Durante muitos séculos (ix-vi a.C.), Atenas viveu sob o regime

aristocrático, a terra estava nas mãos de poucos, os eupátridas ("bem nascidos")

ou nobres. Houve a substituição dos reis pelos magistrados encarregados da

guerra (denominados polemarcas) e de outros assuntos (os arcontes, em número

de nove, eleitos a cada [pág. 032] ano). Havia, ainda, um conselho que se reunia

em uma colina chamada Areópago e somente estes aplicavam a justiça e

administravam de acordo com seus interesses.
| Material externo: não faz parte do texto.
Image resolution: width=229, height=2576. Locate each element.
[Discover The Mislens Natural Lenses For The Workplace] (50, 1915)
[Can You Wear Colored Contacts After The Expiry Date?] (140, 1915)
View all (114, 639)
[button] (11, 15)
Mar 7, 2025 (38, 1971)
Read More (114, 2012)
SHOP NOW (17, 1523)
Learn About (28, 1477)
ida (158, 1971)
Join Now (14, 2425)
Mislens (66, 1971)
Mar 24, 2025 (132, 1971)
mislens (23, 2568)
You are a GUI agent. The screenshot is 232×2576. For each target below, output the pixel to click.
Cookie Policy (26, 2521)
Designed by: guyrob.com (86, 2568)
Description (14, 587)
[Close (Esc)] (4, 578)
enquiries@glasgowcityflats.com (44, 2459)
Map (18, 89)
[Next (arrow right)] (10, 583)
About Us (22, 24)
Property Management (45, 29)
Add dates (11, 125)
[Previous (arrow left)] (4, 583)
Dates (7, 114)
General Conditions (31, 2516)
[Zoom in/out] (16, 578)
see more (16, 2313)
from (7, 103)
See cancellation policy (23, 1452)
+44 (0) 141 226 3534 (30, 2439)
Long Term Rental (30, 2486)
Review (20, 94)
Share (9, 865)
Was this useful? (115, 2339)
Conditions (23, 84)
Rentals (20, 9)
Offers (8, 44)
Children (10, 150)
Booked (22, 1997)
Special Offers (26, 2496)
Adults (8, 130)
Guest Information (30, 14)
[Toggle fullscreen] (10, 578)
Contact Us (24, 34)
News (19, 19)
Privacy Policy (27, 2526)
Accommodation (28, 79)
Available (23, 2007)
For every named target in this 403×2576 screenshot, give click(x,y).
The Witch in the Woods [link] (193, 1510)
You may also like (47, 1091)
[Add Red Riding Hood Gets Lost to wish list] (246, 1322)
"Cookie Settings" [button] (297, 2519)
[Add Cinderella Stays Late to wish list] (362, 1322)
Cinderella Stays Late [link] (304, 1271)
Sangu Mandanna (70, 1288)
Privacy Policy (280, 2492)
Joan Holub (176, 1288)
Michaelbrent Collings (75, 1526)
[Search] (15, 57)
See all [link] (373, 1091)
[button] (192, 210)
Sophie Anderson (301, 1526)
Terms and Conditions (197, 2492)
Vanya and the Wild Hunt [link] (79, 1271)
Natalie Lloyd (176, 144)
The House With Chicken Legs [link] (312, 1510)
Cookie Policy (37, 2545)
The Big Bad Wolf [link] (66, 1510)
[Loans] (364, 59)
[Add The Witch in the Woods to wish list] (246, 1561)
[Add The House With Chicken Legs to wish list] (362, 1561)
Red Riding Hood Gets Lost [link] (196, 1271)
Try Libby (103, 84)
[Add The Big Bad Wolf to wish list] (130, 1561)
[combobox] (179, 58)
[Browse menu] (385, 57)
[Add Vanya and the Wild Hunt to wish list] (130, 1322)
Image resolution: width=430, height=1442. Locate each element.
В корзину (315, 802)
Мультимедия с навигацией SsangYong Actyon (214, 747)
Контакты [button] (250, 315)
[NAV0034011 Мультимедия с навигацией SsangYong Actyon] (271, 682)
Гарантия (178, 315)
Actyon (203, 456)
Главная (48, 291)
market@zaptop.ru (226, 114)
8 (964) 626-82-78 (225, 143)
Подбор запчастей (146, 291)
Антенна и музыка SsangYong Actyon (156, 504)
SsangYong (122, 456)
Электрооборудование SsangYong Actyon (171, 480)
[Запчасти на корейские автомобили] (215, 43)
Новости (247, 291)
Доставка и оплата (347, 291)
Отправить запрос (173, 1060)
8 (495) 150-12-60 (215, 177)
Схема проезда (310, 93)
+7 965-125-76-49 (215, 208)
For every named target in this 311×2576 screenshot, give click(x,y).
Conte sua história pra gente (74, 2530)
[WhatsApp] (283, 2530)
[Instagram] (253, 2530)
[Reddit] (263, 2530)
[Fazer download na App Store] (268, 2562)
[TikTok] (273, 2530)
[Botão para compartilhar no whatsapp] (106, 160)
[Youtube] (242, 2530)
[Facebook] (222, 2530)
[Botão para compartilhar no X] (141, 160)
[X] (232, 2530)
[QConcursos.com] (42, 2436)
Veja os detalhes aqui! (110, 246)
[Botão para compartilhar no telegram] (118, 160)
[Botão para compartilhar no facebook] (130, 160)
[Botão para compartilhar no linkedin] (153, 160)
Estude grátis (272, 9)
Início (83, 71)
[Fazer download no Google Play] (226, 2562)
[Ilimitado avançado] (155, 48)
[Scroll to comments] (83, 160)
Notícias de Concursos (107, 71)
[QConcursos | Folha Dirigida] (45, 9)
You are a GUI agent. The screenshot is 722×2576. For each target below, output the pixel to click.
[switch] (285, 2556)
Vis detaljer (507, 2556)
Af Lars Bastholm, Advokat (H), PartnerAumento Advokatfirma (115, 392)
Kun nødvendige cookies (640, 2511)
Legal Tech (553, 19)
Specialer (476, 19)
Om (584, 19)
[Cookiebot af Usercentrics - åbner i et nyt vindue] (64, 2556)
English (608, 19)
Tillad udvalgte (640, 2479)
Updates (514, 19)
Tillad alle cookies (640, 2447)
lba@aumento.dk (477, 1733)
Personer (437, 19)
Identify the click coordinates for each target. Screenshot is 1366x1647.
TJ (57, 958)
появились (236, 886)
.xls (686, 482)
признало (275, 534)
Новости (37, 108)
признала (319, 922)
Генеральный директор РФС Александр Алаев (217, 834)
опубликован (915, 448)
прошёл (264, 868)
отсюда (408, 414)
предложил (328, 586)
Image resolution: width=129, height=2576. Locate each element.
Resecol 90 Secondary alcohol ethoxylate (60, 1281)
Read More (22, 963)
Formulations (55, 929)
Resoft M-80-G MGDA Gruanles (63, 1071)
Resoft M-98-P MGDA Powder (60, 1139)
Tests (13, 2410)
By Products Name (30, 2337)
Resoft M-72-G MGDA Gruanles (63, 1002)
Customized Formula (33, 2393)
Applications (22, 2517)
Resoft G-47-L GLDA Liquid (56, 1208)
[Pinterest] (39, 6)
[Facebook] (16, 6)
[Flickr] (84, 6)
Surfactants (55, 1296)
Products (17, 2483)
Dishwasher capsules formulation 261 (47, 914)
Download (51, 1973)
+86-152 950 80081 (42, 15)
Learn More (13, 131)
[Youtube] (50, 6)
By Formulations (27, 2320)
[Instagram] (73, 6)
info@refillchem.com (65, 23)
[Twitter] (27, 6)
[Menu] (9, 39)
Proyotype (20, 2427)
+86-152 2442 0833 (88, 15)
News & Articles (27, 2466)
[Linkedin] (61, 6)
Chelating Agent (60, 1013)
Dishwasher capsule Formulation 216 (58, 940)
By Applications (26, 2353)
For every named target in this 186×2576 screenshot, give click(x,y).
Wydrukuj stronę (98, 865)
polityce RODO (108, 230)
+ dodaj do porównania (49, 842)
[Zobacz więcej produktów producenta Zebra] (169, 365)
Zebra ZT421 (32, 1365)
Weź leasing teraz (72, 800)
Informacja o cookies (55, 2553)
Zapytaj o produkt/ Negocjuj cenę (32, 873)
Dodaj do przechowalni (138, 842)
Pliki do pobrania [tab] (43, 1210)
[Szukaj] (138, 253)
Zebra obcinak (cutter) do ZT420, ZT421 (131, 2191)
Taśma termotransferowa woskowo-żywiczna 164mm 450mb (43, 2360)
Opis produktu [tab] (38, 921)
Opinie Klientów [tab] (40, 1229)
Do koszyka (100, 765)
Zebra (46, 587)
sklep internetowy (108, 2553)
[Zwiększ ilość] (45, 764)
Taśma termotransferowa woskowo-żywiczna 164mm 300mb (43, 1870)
Os pobres em geral, pequenos

camponeses e artesãos, passavam por grande penúria e, endividados, eram

mesmo escravizados por dívida.

Entretanto, conforme Atenas aumentava seus contatos com o mundo

mediterrâneo, crescia o poder econômico de parte do povo ateniense, chamado

de demos, em especial, os comerciantes, que se enriqueceram com o comércio

nos séculos VII e VI a.C. Sendo assim, os aristocratas passaram a ser

pressionados para fazer concessões políticas.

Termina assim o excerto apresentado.